6 Nous aurons, comme aujourd'hui, toute la journée pour avancer dans les
7 problèmes résiduels. J'espère que nous aurons le plaisir de voir Mme Carla
8 Del Ponte venir nous expliquer comment elle compte traiter cette affaire
9 conformément à la résolution du Conseil de sécurité, parce que c'est un
10 véritable problème de fond. Puis nous aborderons après toutes les autres
11 questions, parce qu'il y a un certain nombre de points que je n'ai pas pu
12 évoquer, ne serait-ce que la question de l'admissibilité des pièces.
13 Alors, il était prévu, en principe, le 12 avril, après l'audience, une
14 démonstration du système e-court. Mais si jamais nous n'avons pas le temps,
15 je donnerais priorité à l'Audience de mise en état, et le système e-court,
16 vous pourriez le voir ultérieurement un autre jour.
17 Etant précisé que lorsqu'on a fait la démonstration, j'ai demandé à ce
18 qu'il y ait une imprimante en couleur, on m'a donné des garanties comme
19 quoi il y aura une imprimante en couleur, donc vous aurez, comme à
20 Hollywood, des documents multicolores, et par ailleurs, j'ai également
21 demandé d'avoir des écrans plus grands.

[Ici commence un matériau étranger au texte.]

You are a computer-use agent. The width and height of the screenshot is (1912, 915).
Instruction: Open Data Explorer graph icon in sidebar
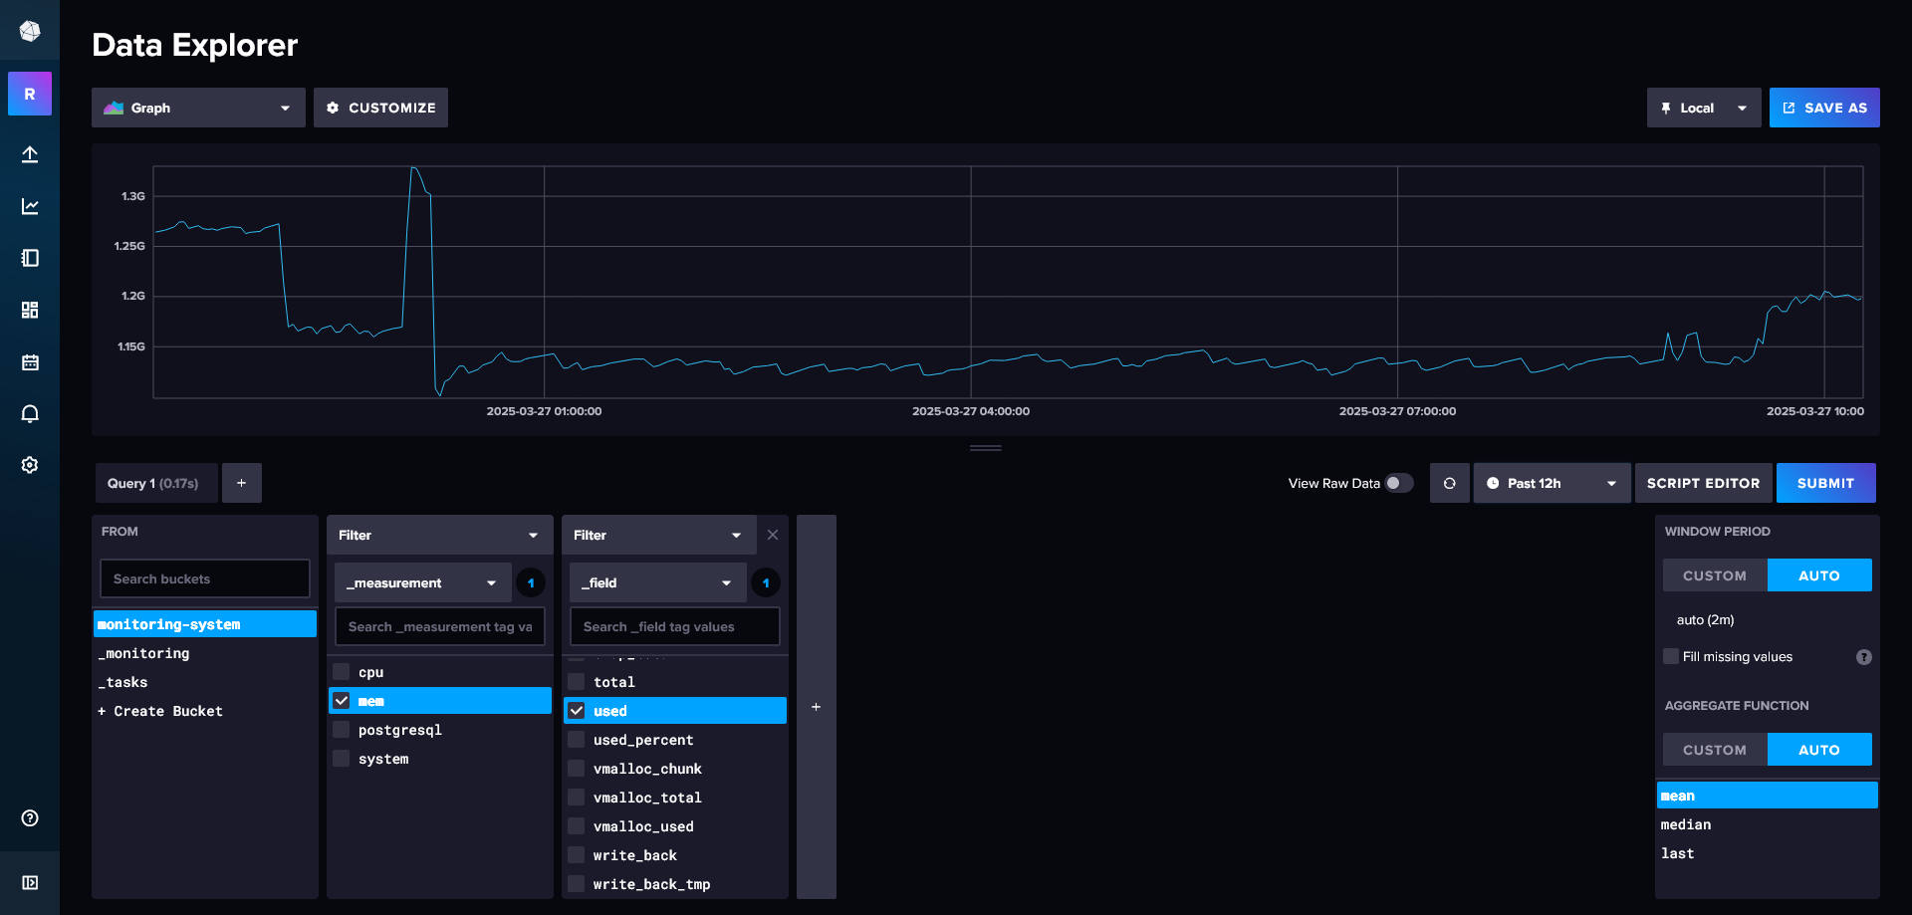30,206
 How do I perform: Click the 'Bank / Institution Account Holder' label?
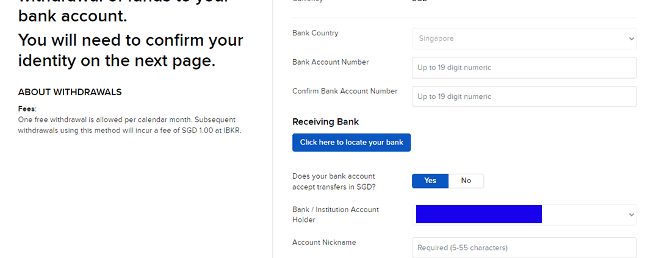336,214
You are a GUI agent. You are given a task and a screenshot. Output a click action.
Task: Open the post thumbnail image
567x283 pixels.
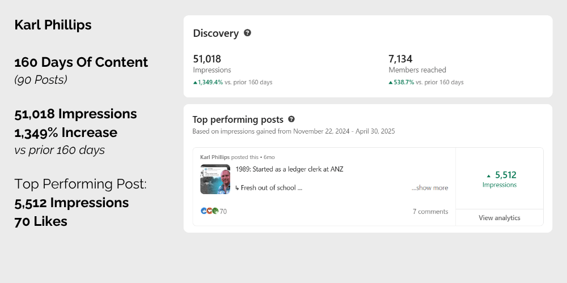click(x=215, y=179)
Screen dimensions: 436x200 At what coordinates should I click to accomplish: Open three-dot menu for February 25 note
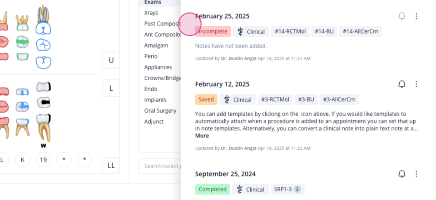(x=416, y=16)
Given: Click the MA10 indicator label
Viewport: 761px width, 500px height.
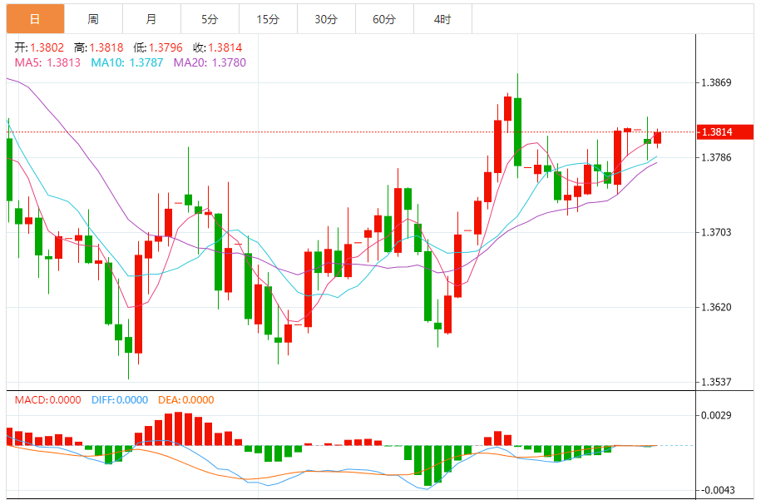Looking at the screenshot, I should (x=127, y=62).
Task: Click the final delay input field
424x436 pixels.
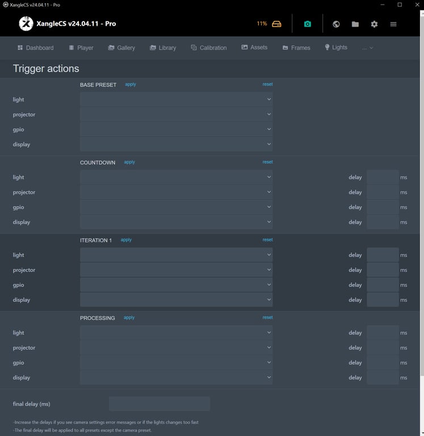Action: 159,404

Alors, l'idéal aurait été d'avoir
22 quasiment un écran de cinéma pour projeter sur l'écran les vidéos, et
23 cetera. On m'a dit qu'il y aura peut-être un écran plus grand, mais je ne
24 sais pas lequel. Voilà. Je remercie à nouveau le greffe pour toutes les
25 dispositions qu'il prend pour que ce procès se déroule dans les meilleures
26 conditions possibles.
27 Je vous remercie, et nous nous retrouverons le 12 avril.
28 --- La Conférence de mise en état est levée à 13 heures 54.